À Terrebonne, les quantités de particules fines dans le parc Vaillant, au cœur d’un quartier résidentiel où se trouve l’école primaire Esther-Blondin, sont aussi parmi les plus élevées dans la province, révèlent des analyses de notre Bureau d’enquête.
Même la station située juste à côté de l’échangeur Décarie, à Montréal, compte près de deux à trois fois moins de journées où la qualité de l’air est mauvaise qu’à ces deux endroits.
Ces deux stations ont un point en commun: elles sont entourées de nombreuses maisons munies d’un poêle à bois.
NOMBREUX DÉPASSEMENTS
Les particules fines sont suivies depuis une vingtaine d’années seulement, au Québec. En 2021, notre réseau de surveillance de la qualité de l’air comptait quelque 63 stations qui analysent la présence de différents contaminants. Pour les 49 stations qui mesurent les particules fines, nous avons comparé les moyennes annuelles.
On remarque que plusieurs stations de la Ville de Québec comptent parmi les moyennes les plus élevées.
Nous avons également constaté que les quantités de particules fines observées au Québec dans presque toutes les stations dépassent les lignes directrices l’Organisation mondiale de la santé (OMS). /
Ces lignes directrices ont été réajustées en 2021 à la lumière des nouvelles connaissances scientifiques, ce qui est une première depuis 2005. La moyenne annuelle recommandée de particules fines a ainsi été réduite de moitié, passant de 10 à 5 μg/ m3 (microgrammes par mètre cube).
Ce n’est toutefois pas une norme légale. «C’est une invitation à toujours viser des niveaux de polluants les plus faibles possibles», explique Audrey Smargiassi, chercheuse associée à l’INSPQ et experte de la qualité de l’air et ses effets sur la santé.
«On est loin [des cibles de l’OMS], mais des solutions sont à portée de main», poursuit Johanne Elsener, présidente de l’organisme Santé urbanité.

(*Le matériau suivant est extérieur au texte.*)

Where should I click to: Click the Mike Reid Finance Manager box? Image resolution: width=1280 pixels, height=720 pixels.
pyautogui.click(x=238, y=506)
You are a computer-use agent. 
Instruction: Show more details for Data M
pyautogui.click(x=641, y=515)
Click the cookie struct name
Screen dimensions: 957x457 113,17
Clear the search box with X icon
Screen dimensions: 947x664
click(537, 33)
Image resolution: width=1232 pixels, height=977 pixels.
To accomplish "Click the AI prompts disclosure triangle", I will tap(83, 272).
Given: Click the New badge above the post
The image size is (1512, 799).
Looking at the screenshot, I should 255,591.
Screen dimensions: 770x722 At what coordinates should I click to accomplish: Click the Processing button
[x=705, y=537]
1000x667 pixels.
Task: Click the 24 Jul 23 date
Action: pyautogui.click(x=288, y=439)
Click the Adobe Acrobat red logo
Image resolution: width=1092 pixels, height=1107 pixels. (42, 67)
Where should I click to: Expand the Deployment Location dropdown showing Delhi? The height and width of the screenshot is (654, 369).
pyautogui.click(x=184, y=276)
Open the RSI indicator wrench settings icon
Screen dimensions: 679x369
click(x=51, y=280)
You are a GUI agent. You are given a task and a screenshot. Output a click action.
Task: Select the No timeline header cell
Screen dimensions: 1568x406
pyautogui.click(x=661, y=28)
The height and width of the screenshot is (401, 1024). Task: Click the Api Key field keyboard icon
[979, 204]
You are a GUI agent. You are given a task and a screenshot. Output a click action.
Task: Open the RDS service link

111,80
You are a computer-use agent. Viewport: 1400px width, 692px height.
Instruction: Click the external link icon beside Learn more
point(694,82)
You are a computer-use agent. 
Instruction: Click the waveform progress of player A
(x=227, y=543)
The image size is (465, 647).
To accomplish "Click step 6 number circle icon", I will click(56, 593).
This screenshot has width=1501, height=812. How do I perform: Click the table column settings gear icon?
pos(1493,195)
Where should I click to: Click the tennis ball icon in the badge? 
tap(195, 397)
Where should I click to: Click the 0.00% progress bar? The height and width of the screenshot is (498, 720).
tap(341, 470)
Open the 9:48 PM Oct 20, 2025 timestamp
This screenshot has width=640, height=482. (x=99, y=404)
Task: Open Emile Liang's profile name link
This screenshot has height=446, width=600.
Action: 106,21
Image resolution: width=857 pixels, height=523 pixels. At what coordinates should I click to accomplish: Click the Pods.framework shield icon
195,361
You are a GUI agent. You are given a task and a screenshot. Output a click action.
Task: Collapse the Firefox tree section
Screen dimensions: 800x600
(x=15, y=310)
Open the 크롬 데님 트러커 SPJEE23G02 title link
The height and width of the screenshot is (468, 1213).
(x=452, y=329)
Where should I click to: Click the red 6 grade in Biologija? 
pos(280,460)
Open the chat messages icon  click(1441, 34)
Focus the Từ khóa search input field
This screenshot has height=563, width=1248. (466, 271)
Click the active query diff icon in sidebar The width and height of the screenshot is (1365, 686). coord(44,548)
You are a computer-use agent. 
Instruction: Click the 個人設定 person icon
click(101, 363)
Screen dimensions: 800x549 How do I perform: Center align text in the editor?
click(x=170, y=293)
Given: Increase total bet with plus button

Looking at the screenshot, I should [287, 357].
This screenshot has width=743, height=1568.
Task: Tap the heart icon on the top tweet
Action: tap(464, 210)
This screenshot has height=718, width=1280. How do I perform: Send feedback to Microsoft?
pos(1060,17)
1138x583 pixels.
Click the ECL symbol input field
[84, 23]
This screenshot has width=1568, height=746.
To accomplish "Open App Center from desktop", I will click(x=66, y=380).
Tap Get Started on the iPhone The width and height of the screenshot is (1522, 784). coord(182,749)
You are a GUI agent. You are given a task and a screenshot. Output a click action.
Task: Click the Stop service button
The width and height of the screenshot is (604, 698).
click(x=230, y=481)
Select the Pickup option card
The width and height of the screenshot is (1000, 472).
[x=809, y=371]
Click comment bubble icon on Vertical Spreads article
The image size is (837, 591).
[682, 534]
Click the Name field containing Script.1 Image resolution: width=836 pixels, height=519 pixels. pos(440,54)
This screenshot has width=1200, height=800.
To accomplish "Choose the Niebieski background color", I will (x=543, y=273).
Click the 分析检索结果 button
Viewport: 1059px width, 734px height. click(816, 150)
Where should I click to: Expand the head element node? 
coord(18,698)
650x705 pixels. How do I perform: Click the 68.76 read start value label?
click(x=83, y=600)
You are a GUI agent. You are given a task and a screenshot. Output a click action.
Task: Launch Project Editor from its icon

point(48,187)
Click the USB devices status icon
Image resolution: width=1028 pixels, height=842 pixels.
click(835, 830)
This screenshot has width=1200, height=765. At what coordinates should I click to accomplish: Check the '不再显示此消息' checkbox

Et on le voit à Rouyn-Noranda avec les émissions d’arsenic ou encore à Québec avec la présence de nickel dans Limoilou, les Québécois sont de plus en plus préoccupés par la qualité de l’air qu’ils respirent.
La norme canadienne annuelle est de 8,8 μg/m3, depuis 2020. Mais la province la considère seulement comme «un objectif».
Avec 9,46 μg/m3, les concentrations de la station de l’école des Primevères dépassent la norme canadienne et sont près du double de celle de l’OMS.
PAS DE RÉVISION
Or le cabinet du ministre de l’Environnement du Québec nous confirme qu’aucune révision de la norme de particules fines n’est dans les plans pour le moment.
Il précise que le responsable est très souvent le chauffage au bois et qu’il revient aux municipalités d’intervenir. Même s’il encourage cette démarche, il rappelle qu’il «faut être conscient de certaines réalités régionales et pour lesquelles le chauffage au bois est un moyen essentiel en temps froid».
«C’est un problème qu’on ne prend pas assez au sérieux, déplore Mme Elsener.
«Ça pourrait être davantage considéré dans nos choix collectifs concernant le transport, le chauffage, la production d’énergie et les changements climatiques», croit pour sa part le Dr Philippe Robert, de la direction de santé publique du CIUSSS de Capitale-Nationale.